La décision signifie : si Gazprom possède des actifs au Kazakhstan — comptes bancaires, participations dans des entreprises, biens immobiliers — Naftogaz dispose d'un instrument juridique pour les saisir et recouvrer les dettes. Sans cette étape, la sentence arbitrale aurait reste une simple déclaration sur papier.
D'où proviennent ces 1,4 milliard de dollars
La procédure arbitrale traîne depuis des années. Naftogaz contestait les conditions des contrats gaziers que l'Ukraine avait signés avec Gazprom lors des soi-disant « guerres du gaz » des années 2000. L'arbitrage international a accordé à la compagnie ukrainienne une indemnisation, mais la Russie s'est systématiquement soustraite au paiement, et sans la reconnaissance de la décision dans des pays spécifiques, son exécution restait bloquée.
Le Kazakhstan est devenu le premier pays à avoir mené cette procédure à son terme de manière publique.
Pourquoi le Kazakhstan précisément
Le Kazakhstan est signataire de la Convention de New York de 1958 sur la reconnaissance et l'exécution des sentences arbitrales étrangères — comme la plupart des pays du monde. Formellement, le mécanisme existe partout. Mais reconnaître une sentence contre Gazprom — une compagnie qui est un partenaire stratégique pour Astana dans le secteur énergétique — est un choix politique, et non simplement une procédure juridique.
Gazprom transporte d'importants volumes de gaz via l'infrastructure kazakhe, et les liens énergétiques bilatéraux entre les deux pays demeurent solides. Néanmoins, le tribunal a tranché.

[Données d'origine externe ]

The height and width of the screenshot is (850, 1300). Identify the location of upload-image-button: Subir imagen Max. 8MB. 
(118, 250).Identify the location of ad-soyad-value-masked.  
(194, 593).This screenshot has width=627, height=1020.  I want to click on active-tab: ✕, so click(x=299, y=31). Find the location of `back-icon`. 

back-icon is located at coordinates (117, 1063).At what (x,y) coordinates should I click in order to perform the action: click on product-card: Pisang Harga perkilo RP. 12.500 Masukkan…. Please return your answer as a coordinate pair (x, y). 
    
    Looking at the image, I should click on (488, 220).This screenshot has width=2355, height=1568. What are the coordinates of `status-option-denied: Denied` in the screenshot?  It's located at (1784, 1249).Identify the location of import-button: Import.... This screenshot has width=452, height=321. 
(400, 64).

Que se passe-t-il maintenant avec les actifs
C'est ici que surgit la principale incertitude. La décision de reconnaissance est une autorisation, non un recouvrement automatique. Naftogaz doit elle-même identifier les actifs de Gazprom au Kazakhstan et initier leur saisie. Dans quelle mesure ces actifs sont réels, liquides et accessibles n'a pas été confirmé publiquement.
Parallèlement, le précédent est important non seulement pour ce recouvrement spécifique. Il signale aux autres juridictions que la reconnaissance des sentences arbitrales contre Gazprom est juridiquement réalisable même dans les pays ayant des liens économiques étroits avec la Russie.
Naftogaz a précédemment tenté de faire reconnaître des décisions analogues au Luxembourg, aux Pays-Bas et en Suisse — avec des résultats variables et de longs appels de la part de Gazprom. Le précédent kazakhe est le premier à avoir reçu une confirmation publique à un stade achevé.
Si Naftogaz parvenait à recouvrer ne serait-ce qu'une partie de la somme au Kazakhstan — cela changerait la logique de l'ensemble de la campagne d'exécution des décisions : ne pas attendre les actifs gelés en Europe, mais chercher des points d'entrée parallèles là où Gazprom poursuit encore ses activités.
La question qui demeure ouverte : existe-t-il au Kazakhstan des actifs de Gazprom d'un volume suffisant — et la compagnie n'a-t-elle pas eu le temps de les retirer après que la procédure soit devenue publique.